INDICATIONS: .PTAGE-year-old .PTSEX with *** ischemia/ABI ***. SFA ***. Consent obtained.

FINDINGS: CFA ***. Popliteal artery ***. Conduit: *** vein *** mm / prosthetic. Completion imaging: patent, no defects.

PROCEDURE:
Supine, leg externally rotated. Groin and medial *** exposure. CFA, SFA, profunda controlled. *** popliteal artery dissected. GSV harvested [reversed/in-situ], *** mm diameter. Heparin *** units/kg, ACT >250. Proximal anastomosis end-to-side CFA with 6-0 Prolene. Graft tunneled subsartorius. Distal anastomosis end-to-side *** popliteal with 6-0 Prolene. Clamps released — graft filled, distal pulses palpable. Completion ***: patent.

EBL: *** mL
COMPLICATIONS: None
DISPOSITION: PACU, distal pulses ***.

Signed: .ME, .MYDEGREE
.TODAY
Variants

Prosthetic Conduit (PTFE / Dacron)

The greater saphenous vein was inadequate [small caliber / prior harvest / varicosities]. A [6 mm / 8 mm] ringed PTFE graft was selected. The proximal and distal anastomoses were constructed as described. A [Miller] cuff was constructed at the distal anastomosis to improve patency with a prosthetic-to-popliteal anastomosis. Completion duplex confirmed patency.

Femoral-Tibial Bypass

Given occlusion of the popliteal artery, bypass was extended to the [anterior tibial / posterior tibial / peroneal] artery at the ankle [or mid-leg]. The target artery was exposed through a [medial / anterior] approach. A vein graft was required given the distal target — prosthetic conduit is contraindicated below the knee due to poor patency.
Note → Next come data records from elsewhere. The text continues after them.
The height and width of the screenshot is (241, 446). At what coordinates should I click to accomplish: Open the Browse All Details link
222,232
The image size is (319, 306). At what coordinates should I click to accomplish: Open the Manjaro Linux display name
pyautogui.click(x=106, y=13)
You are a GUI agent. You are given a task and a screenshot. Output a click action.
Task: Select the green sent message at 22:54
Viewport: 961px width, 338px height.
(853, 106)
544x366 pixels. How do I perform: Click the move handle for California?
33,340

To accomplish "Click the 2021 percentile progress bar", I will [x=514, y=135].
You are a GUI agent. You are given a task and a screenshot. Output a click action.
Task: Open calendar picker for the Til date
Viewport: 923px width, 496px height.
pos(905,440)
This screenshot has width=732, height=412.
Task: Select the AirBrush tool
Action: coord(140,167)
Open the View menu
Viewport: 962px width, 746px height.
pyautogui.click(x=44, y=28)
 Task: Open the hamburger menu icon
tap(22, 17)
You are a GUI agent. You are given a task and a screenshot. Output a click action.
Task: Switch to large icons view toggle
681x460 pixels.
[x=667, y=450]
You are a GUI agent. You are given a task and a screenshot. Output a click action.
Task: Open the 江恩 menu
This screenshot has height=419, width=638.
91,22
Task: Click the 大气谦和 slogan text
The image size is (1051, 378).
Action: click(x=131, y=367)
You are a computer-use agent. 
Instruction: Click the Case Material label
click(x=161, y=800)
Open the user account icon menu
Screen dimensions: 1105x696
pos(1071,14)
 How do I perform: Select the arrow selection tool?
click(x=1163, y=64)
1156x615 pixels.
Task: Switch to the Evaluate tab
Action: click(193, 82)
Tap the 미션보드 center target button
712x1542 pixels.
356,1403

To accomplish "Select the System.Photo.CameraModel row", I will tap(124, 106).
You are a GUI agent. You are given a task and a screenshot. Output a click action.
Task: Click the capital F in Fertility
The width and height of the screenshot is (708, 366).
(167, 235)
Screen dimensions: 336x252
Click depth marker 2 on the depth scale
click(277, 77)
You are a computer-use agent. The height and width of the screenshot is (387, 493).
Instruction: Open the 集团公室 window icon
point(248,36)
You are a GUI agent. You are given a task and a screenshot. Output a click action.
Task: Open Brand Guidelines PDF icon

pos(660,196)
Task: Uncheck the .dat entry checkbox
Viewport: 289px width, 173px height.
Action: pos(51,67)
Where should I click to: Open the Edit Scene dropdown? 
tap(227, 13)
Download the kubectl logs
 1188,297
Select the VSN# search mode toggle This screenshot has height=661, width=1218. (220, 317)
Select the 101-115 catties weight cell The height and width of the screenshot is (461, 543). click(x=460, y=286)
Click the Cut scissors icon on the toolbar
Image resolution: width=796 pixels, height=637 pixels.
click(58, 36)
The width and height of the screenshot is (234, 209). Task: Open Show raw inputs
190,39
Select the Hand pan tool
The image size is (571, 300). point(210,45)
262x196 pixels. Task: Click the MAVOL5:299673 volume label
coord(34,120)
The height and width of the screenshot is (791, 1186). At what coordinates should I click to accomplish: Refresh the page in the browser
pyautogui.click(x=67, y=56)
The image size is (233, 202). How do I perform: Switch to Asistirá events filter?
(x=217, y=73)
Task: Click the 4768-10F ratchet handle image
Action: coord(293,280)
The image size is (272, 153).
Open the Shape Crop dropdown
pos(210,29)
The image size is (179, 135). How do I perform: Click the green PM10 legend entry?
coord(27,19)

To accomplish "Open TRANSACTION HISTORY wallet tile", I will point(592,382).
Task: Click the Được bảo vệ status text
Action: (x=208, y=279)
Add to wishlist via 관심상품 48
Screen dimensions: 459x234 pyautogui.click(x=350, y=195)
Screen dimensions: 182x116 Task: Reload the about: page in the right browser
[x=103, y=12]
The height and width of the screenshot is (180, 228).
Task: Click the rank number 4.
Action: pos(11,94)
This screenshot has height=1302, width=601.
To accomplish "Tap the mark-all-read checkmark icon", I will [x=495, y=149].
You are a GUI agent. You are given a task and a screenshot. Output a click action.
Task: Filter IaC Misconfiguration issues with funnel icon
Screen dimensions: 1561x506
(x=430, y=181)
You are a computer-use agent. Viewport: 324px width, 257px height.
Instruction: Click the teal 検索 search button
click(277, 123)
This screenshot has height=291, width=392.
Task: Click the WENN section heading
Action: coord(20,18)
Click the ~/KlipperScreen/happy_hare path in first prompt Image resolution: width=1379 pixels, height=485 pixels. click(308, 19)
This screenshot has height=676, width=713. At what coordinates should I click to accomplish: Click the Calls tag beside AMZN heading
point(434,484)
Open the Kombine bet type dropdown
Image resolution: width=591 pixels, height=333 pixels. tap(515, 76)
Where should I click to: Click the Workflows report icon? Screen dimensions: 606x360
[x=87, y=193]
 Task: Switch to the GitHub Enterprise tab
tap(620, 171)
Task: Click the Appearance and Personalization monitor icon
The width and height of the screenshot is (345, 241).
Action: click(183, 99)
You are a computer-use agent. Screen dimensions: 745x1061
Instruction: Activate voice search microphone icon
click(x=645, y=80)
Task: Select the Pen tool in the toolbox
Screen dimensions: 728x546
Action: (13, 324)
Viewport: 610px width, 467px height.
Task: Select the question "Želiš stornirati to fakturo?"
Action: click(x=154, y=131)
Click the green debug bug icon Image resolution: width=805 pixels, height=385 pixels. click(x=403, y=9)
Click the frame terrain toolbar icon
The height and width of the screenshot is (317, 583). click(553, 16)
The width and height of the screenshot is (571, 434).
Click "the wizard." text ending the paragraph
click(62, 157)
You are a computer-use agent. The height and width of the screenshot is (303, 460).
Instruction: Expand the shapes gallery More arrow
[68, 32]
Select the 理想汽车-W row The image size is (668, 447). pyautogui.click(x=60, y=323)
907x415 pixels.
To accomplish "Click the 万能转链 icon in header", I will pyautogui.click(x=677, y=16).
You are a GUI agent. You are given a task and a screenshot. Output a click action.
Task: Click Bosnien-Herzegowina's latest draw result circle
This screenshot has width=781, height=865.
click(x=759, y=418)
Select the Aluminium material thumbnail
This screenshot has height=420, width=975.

The distal anastomosis was constructed end-to-side with running 7-0 Prolene.

Charting Tips
  • Document vein conduit diameter. Vein grafts <3.5 mm have significantly reduced patency. If a small-caliber vein was used, document the decision rationale. Document all conduit options considered.
  • Document distal pulse exam and ankle-brachial index after reperfusion. This is the primary outcome measure of the procedure and must be explicitly documented. Doppler signals should be used if pulses are not palpable.
  • Record heparin dose and ACT. Document whether protamine was given at closure (avoids post-operative hematoma) and the dose used. For vein bypasses, many surgeons do not reverse with protamine. Document your practice.
Billing Tips
  • Conduit type drives code: 35556 (prosthetic fem-pop, 26.08 wRVU) vs 35583 (vein graft fem-pop, 27.06 wRVU). Vein graft is higher-weighted due to harvest complexity.
  • Target vessel drives code: fem-popliteal above knee vs below knee uses the same CPT. Document popliteal level (above/below knee) for clinical completeness but it doesn't change code tier.
  • Tibial/peroneal target: 35566 (prosthetic, 31.54 wRVU) or 35585 (vein, 31.54 wRVU). These are higher-weighted than popliteal targets.
  • Popliteal-tibial bypass: 35587 (vein, 25.55 wRVU) when inflow is the popliteal artery. Document the inflow vessel precisely.
  • Vein harvest (saphenous, arm vein): bundled into bypass codes when the harvest is from the same extremity. Contralateral harvest may be separately billable with modifier -59.
  • Intraoperative angiography is separately billable when performed as a completion study. Document indication and findings separately.
  • Global period is 90 days. Post-op ABI monitoring, graft surveillance duplex, and wound care are bundled. Thrombectomy for graft occlusion within the global uses modifier -78.